Actuellement, le Gouvernement a voté contre le PP, Vox et l'UPN, ce qui totalise 171 non. Sur le trottoir d'en face, il compte 165 oui qui proviennent de la majorité du bloc d'investiture. Ce qu'on ne sait pas, c'est ce qui se passera avec le député de la Coalition canarienne ou avec le vote de José Luis Ábalos, qui devra se présenter jeudi à la Cour suprême, jour où l'on examinera s'il ira ou non en prison. Sauf surprise, le gouvernement pourrait se retrouver avec 167 oui s'il obtient le soutien de la Coalition canarienne et si Ábalos ne va pas en prison ou si le vote a lieu avant son entrée et s'il vote électroniquement, comme il le fait la plupart du temps.
Qu’il obtienne ou non ces deux soutiens, tout dépend encore une fois des sept députés Junts. Même si le parti de Carles Puigdemont n'a pas encore confirmé le sens de son vote (et ne le fera sûrement pas avant le vote), il s'est mis en position de bloquer les initiatives du gouvernement, ce qui exclut la possibilité d'approuver la trajectoire du déficit. Puigdemont est également allé jusqu'à verbaliser que Pedro Sánchez n'aurait pas de budget. Il est prévisible qu’ils voteront contre, mais ils pourraient aussi opter pour l’abstention.
Dans le cas où Junts s'abstiendrait, le gouvernement pourrait avoir une opportunité de sauver le chemin du déficit s'il parvient à convaincre Águeda Micó et Podemos de voter pour. S'il obtient les cinq voix, il y a une possibilité d'atteindre 172 oui et de signer une victoire politique très considérable, compte tenu du blocus général de la Chambre basse. Mais à la Moncloa, ils n’essaient même pas.
« Ils ne négocient rien », affirment-ils de Compromís. « Nous ne comprenons pas bien la stratégie, il se pourrait qu'ils considèrent que tout est perdu et c'est tout », ajoutent-ils. Parce que ne pas négocier la trajectoire du déficit a une lecture plus large : en ne franchissant pas la première étape, il semble que le gouvernement considère également les budgets comme perdus.

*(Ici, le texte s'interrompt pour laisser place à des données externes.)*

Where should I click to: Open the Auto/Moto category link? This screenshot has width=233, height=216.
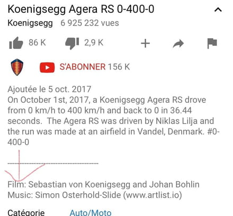[91, 213]
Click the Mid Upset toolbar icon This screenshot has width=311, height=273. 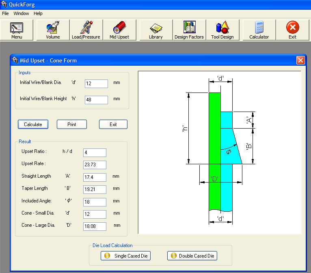point(119,30)
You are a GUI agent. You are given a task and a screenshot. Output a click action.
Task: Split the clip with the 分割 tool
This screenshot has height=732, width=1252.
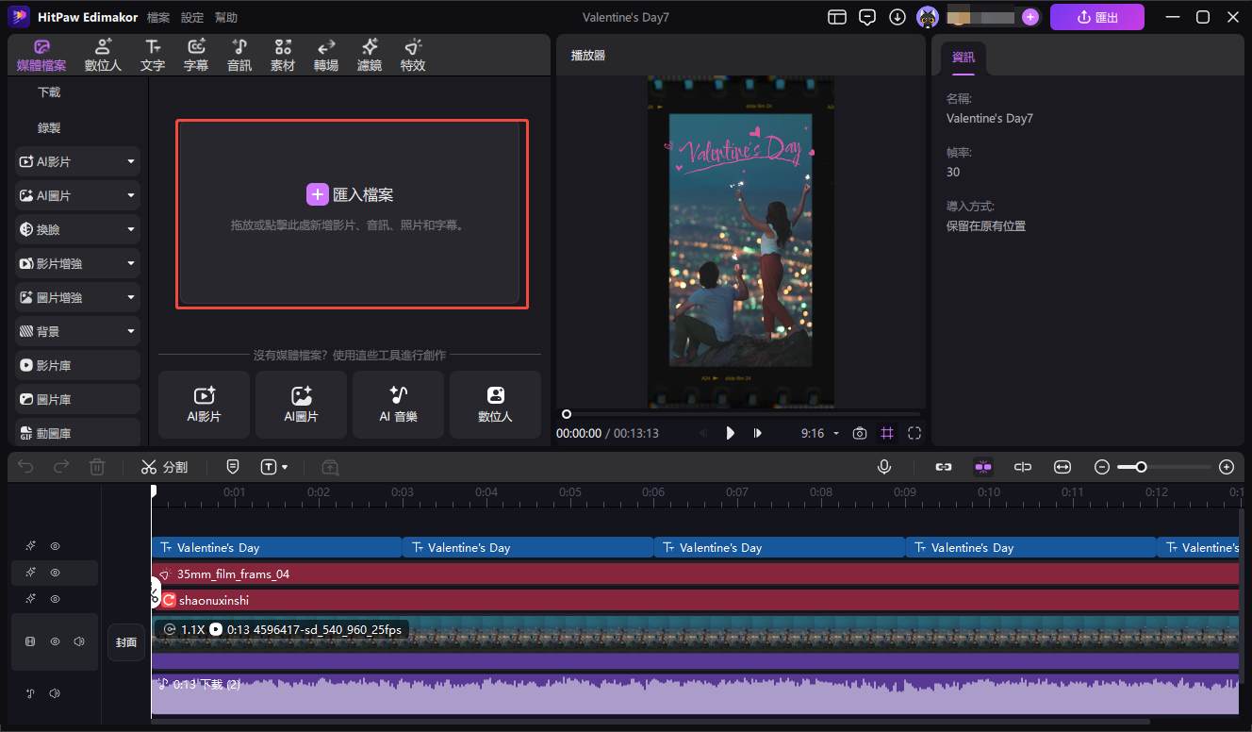165,466
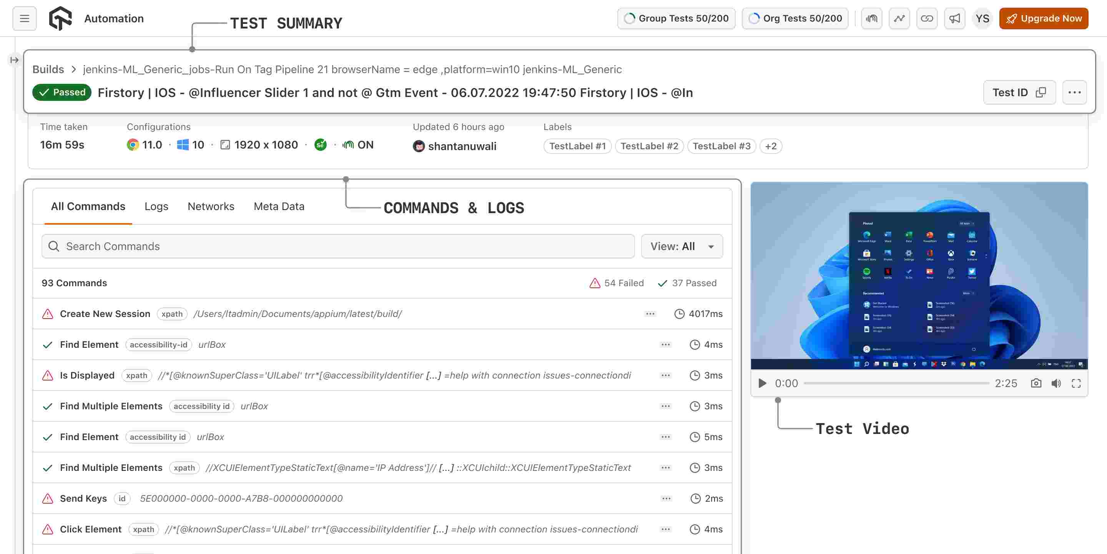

Podemos confirme que rien n'est négocié non plus avec eux pour tenter de sauver le chemin du déficit et ils soupçonnent que le gouvernement a opté pour une stratégie électorale qui consiste à « faire voter les choses pour les perdre ». Ainsi, estiment-ils, le gouvernement est chargé d'arguments et peut accuser d'autres partis de renverser des comptes qui sont bons pour le pays. C’est plus ou moins la stratégie que Sánchez a suivie en 2019.
Les sources violettes assurent qu'elles ne voient pas cette stratégie seulement dans les Budgets, mais aussi dans d'autres lois comme celle des locations saisonnières. Il s’agit d’une initiative qui a été bloquée en raison du rejet de Junts et le Congrès vient de la débloquer, même si rien n’indique que Junts va la soutenir maintenant. « Ils sont en campagne électorale », interprète la source.
Malgré cette absence totale de négociation, la porte-parole du gouvernement, Pilar Alegría, a assuré hier, lors de la conférence de presse après le Conseil des ministres, tout le contraire. Il a déclaré qu'il avait pu « écouter l'opinion et la démonstration que différents groupes politiques ont déjà exprimées (en référence à Podemos et Compromís, sur la voie du déficit) et il est possible que cette voie n'avance pas, mais jusqu'au dernier moment nous continuerons à travailler et à dialoguer avec toutes les différentes forces parlementaires ». Pour l’instant, ce dialogue n’a pas lieu.